[QUESTION] Task chaining with shift

[tomas789]

Consider the following two-step algorithm:

Iteration 1: A1 A2 A3
Iteration 2:    B2 B3

Where task B{i} depends on tasks A{i-1} and A{i}.

The question is how to execute this workflow with Celery such that:

• No A task is executed twice.
• Each B task can start as soon as both A tasks it depends on are finished?

I've tried the following options but none has both properties.

Option 1: Two groups

I have split the two iterations into two separate groups like this.

result = group([A.s(1), A.s(2), A.s(3)]) | group([B.s(2), B.s(3)])

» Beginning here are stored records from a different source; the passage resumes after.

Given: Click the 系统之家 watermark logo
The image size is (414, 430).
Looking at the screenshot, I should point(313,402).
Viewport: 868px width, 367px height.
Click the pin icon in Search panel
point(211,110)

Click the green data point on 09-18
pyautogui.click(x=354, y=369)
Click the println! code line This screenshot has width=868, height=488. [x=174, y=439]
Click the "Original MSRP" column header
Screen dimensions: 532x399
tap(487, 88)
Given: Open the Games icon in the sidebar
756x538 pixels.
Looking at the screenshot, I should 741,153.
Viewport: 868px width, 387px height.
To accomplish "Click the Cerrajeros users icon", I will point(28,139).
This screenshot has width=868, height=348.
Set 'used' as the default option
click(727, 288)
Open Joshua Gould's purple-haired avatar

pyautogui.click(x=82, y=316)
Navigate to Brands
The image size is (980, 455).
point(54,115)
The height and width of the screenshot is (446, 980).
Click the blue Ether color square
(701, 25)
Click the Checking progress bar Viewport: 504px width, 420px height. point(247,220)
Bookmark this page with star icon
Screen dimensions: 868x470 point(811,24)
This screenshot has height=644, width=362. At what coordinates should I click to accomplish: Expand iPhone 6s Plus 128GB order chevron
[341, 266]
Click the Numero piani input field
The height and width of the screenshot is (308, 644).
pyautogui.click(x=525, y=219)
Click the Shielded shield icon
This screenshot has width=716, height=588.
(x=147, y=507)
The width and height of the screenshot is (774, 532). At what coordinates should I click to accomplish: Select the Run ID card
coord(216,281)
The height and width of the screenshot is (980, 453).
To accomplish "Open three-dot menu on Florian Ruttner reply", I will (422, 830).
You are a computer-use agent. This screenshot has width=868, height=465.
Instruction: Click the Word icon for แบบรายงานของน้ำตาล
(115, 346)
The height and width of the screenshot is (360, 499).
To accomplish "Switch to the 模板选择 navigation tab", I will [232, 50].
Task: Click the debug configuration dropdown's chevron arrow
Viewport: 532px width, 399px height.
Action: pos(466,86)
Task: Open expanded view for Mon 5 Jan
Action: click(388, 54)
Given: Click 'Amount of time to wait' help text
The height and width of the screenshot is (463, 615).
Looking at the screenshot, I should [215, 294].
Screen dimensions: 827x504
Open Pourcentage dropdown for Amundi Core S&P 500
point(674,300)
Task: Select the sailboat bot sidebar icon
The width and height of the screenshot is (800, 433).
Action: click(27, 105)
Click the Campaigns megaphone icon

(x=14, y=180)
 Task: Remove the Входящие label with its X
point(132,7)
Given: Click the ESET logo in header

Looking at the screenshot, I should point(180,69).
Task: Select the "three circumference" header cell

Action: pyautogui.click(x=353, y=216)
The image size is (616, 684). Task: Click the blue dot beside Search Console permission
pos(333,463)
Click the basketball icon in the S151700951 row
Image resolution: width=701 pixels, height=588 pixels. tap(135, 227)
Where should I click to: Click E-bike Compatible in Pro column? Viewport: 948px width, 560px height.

The problem with this execution is that the whole group with A tasks needs to finish before the B group can start. This leads to the desired result but not to the optimal utilization of the resources.

Option 2: Chords

result = group([
    chord([A.s(1), A.s(2)], B.s(2)),
    chord([A.s(2), A.s(3)], B.s(3))
])

The problem here is that A.s(2) is called twice. I can manage this inside of my application but that requires sort of distributed locks and more careful handling of what is already done and what needs to be done. Executing A.s(2) twice is not an option. Tasks are idempotent but the execution takes too long.

This is based on my question at StackOverflow.

[auvipy]

can you please check some related issues with the canvas tag? this type of issue might already exist. or might not so checking the tagged issues would be helpful.